Mulher é denunciada por homicídio após discussão sobre wi-fi
O Ministério Público do Paraná (MP-PR) denunciou Jaqueline Francisca dos Santos Schumann, de 32 anos, por homicídio triplamente qualificado e fraude processual. Ela é suspeita de ter assassinado o marido, Valdir Schumann, de 44 anos, em Cafelândia, no oeste do estado. O crime, que ocorreu após uma discussão sobre a internet da residência, veio à tona após investigação da Polícia Civil.
De acordo com os relatos iniciais, Jaqueline teria cometido o ato após Valdir se negar a consertar o roteador de wi-fi. No entanto, novas informações reveladas pelo MP indicam que a verdadeira motivação foi uma discussão acalorada, onde a mulher queria desligar a internet e a TV, e o marido não concordava. Essa atualização foi destacada no relatório final da investigação.
A acusação argumenta que o crime é considerado hediondo devido a três fatores: uso de recurso que dificultou a defesa da vítima, motivo fútil e as circunstâncias que geraram perigo comum, uma vez que o ato ocorreu na presença do filho do casal, que na época tinha apenas 13 anos.
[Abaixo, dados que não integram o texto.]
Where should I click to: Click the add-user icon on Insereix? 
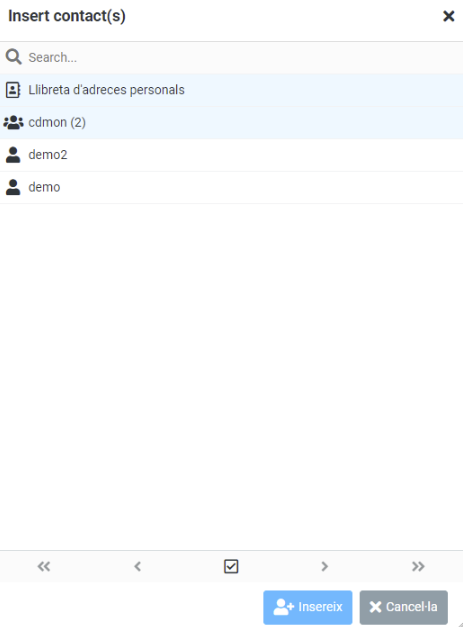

Após a morte de Valdir, Jaqueline tentou adulterar a cena do crime, movimentando a arma para simular um disparo acidental ou suicídio, conforme relatado pelo MP. O laudo da Polícia Científica contradisse sua versão, apontando que a posição do tiro é incompatível com um disparo realizado pela própria vítima, que era destro e foi atingido no braço esquerdo.
Com a denúncia já formalizada, o MP solicitou que Jaqueline fosse levada a júri popular e que pagasse R$ 100 mil à família de Valdir como forma de reparação.
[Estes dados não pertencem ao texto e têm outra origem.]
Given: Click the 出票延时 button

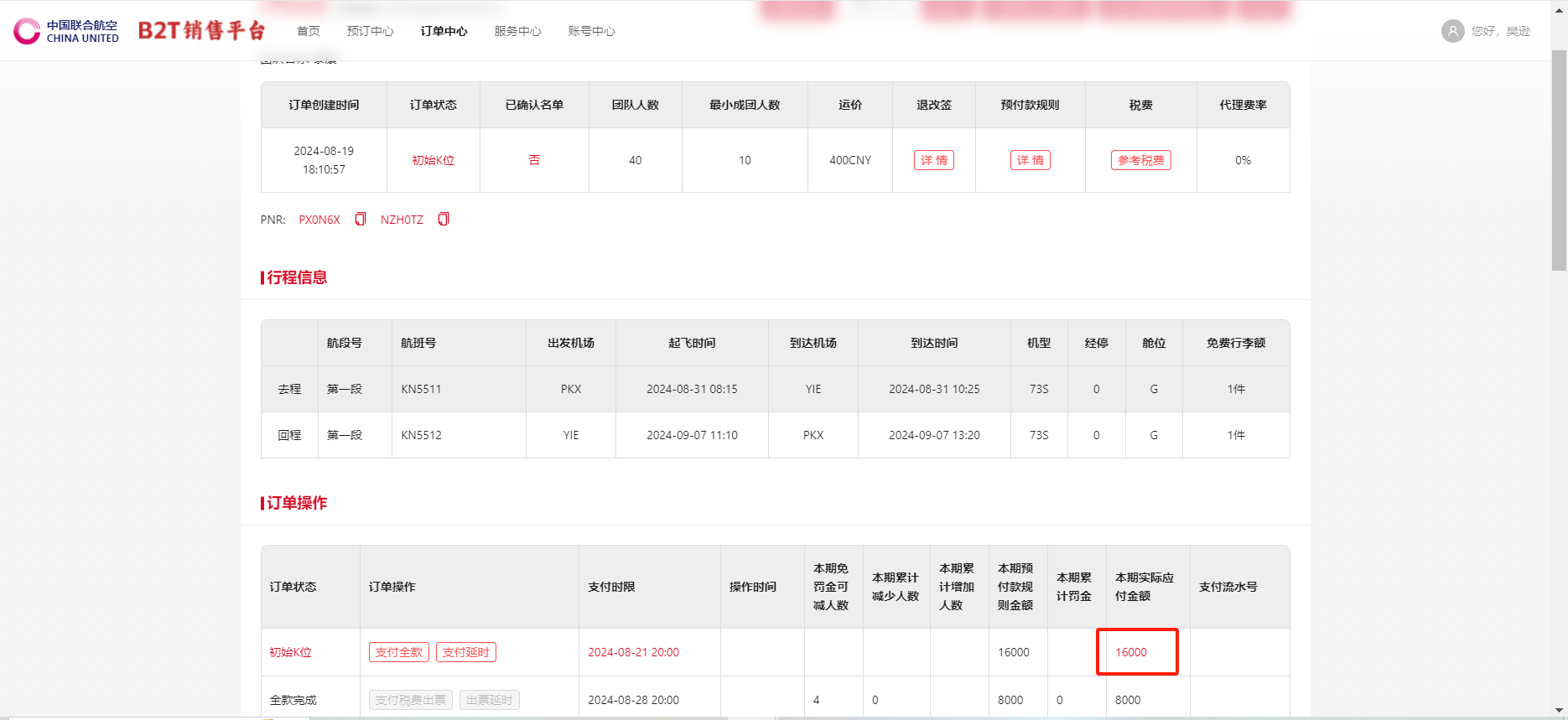Looking at the screenshot, I should point(489,700).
A defesa de Jaqueline, por sua vez, argumenta que existem elementos probatórios sólidos que contestam a versão da investigação e que a prisão é precipitada. A nota enviada por seus advogados salienta que a acusada colaborou com a Polícia e não possui antecedentes. Além disso, eles ressaltam que os fatos serão elucidativos no decurso do processo judicial.
Por outro lado, o filho do casal, que presenciou o crime, revelou a familiares que sua mãe foi a responsável pelo disparo. O testemunho foi confirmado pelo Conselho Tutelar, que elaborou um relatório e garantiu a proteção do adolescente, que atualmente está sob a responsabilidade de familiares.
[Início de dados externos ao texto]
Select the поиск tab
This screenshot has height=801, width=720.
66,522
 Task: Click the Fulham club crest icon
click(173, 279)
Conforme as investigações progrediam, surgiram depoimentos de testemunhas afirmando que o casal discutia com frequência e que Jaqueline tinha um comportamento considerado agressivo. Essas informações foram suficientes para motivar a intervenção da Polícia, levando à contestação da versão apresentada inicialmente pela ré.
Este caso levanta uma reflexão sobre a violência doméstica e as tensões que podem emergir de discussões cotidianas, evidenciando a importância de mecanismos de proteção e prevenção.